Band Renormalization in Metal-Organic Framework/Au(111) Epitaxial Heterostructures

TL;DR

This study investigates the interfacial electronic interactions in monolayer M3(HITP)2 metal-organic frameworks grown on Au(111), revealing how the substrate influences band structure, flat bands, and quantum confinement effects relevant for electronic devices.

Contribution

It provides microscopic insight into the interlayer coupling mechanisms in M3(HITP)2/Au(111) heterostructures using synthesis, STM characterization, and tight-binding analysis, advancing understanding of metal-organic framework/metal interfaces.

Findings

Au(111) substrate renormalizes the electronic band structure of M3(HITP)2.

A ligand-derived flat band appears at 0.4 eV, correcting previous orbital character assignments.
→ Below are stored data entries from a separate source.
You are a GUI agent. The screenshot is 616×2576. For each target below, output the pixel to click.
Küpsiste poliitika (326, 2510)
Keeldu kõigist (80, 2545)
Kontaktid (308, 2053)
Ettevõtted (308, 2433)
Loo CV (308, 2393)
Quantum confinement creates a quantum corral network with resonant states within pores.

Abstract

Two-dimensional conjugated metal-organic frameworks hold great promise for applications in chemiresistive sensing, electrocatalysis, and energy storage. Their interfacial interaction with metal electrodes, which has been rarely investigated, exerts a critical influence on the electronic properties and device performance. As a representative material, M3(HITP)2 (M = Ni, Cu; HITP = 2,3,6,7,10,11-hexaiminotriphenylene) exhibits excellent performance in various electronic devices, yet the microscopic mechanism of the interfacial interaction in M3(HITP)2/metal heterostructures remains unclear. Here, we report the synthesis, scanning tunneling microscopic characterization, and tight-binding analysis of monolayer M3(HITP)2 epitaxially grown on Au(111). Scanning tunneling spectroscopic mapping reveals a commensurate kagome-hexagonal-honeycomb triple-lattice architecture. The Au(111) substrate renormalizes the electronic band structure of M3(HITP)2, pinning the Fermi level and generating a ligand-derived flat band at 0.4 eV that corrects prior misassignment of orbital character. Meanwhile, the periodic and microporous M3(HITP)2 lattice strongly modulates the surface electronic state of Au(111) via electron-phonon coupling and quantum confinement, the latter of which gives rise to a quantum corral network exhibiting two resonant states within each pore. The formation of fully dispersive electronic bands and the robust quantum corral network requires crystallites comprising at least ten pores. The atomic-scale investigation of M3(HITP)2/Au(111) epitaxial heterostructures elucidates interlayer coupling mechanisms and advances the understanding of metal-organic framework/metal interfaces that are integral to electronic and energy-storage devices.